The video card in question is an AMD card.

rapt must be used.

With the information on the donation already posted [1] it might be possible to figure out which transaction was yours anyhow. Seems quite doable to me. Assuming that, signing a message from that BTC address wouldn’t leak any additional information.

[1] You might want do delete that if you don’t want that public correlated to this account.

Since development stalled… Getting too time consuming, complex, daunting? I got an idea to simplify things.

The Whonix firewall AppArmor profile still unfixed. Do we really need a “real” AppArmor profile for Whonix firewall? That script is trusted anyhow.

(Trusted because required. Not because wanted.)

It doesn’t have any relevant attack surface. It’s in a location that should be coneptually only writeable by superadmin.

Going a step back… Due to AAE, now most/all binaries need an AppArmor profile. Otherwise they inherit the default / “everyone’s” AppArmor profile. That is insufficient for Whonix firewall.

To simplify this case and perhaps other related cases, couldn’t we instead just have a passthrough AppArmor profile that permits everything?

And also timesanitycheck. Did we really need an AppArmor profile for timesanitycheck which conceptually has no attack surface? It’s in locations which conceptually should only be wirteable by superadmin. Therefore it could either have a passthorugh AppArmor profile or even be allowed to be run unconfined? That seems a lot simpler than inventing tailored AppArmor profiles for things which conceptually have no attack surface. Otherwise is it still realistic that this will ever reach production level quality?

This should be allowed: https://github.com/Whonix/apparmor-profile-everything/blob/master/etc/apparmor.d/usr.lib.xorg.Xorg#L57

Does the policy on your system have this line?

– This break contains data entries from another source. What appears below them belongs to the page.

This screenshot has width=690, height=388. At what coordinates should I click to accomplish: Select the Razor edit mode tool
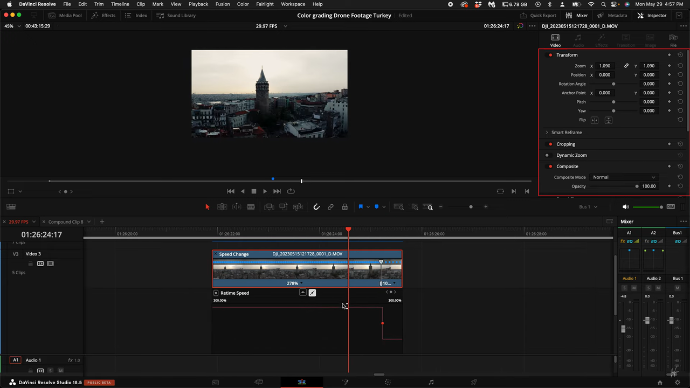click(251, 206)
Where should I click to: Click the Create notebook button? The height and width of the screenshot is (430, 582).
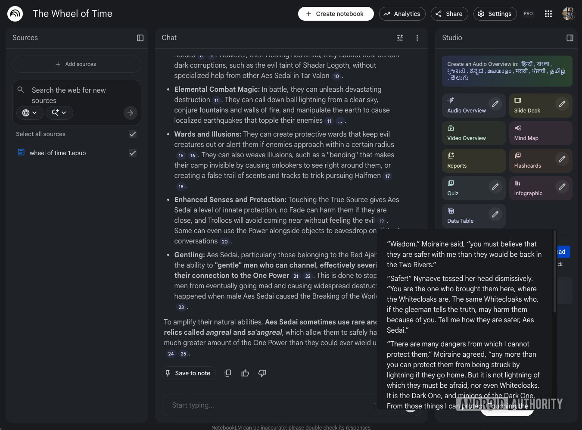336,14
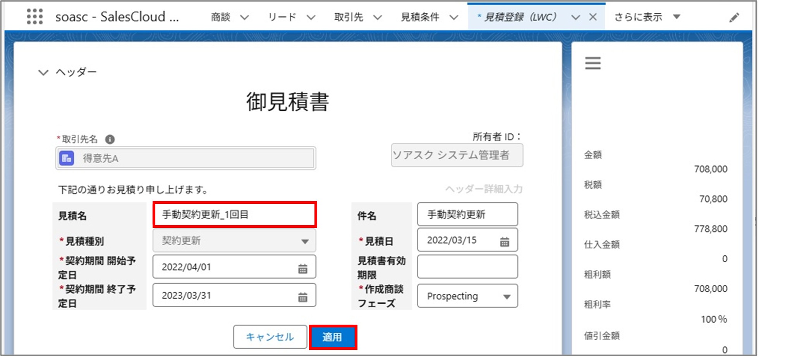Click the 見積名 input field

[x=234, y=213]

Those wouldn’t solve the denial errors you posted above.

It should work, provided one is using it in the expected configuration and not running it from the command line.

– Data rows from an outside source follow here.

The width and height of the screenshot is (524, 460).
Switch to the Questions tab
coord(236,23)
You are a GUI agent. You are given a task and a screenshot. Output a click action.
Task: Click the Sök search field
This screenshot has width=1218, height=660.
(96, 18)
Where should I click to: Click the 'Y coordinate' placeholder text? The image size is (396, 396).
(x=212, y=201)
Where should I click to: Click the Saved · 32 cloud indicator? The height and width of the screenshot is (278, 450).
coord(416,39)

It’s not dead; I’ve just been busy with other stuff recently and haven’t had much time to focus on Whonix.

It would certainly be helpful. I don’t have a crypto wallet currently, but I’ve been meaning to set one up.

The purpose of the whonix-firewall, timesanitycheck and similar profiles are not really to confine those services, but so we can remove certain capabilities from the overall profile. For example, whonix-firewall is the only thing that needs the CAP_NET_ADMIN capability (for setting firewall rules) so if we run it in its own profile, we can exclude that from the init-systemd profile and only grant it in the whonix-firewall profile, thereby preventing even a privileged attacker on the gateway from bypassing the Tor enforcement. Likewise, only a few services need CAP_SYS_TIME (sdwdate and timesanitycheck) so by giving those their own profiles, we can exclude that from the main profile also.

That would add significant attack surface.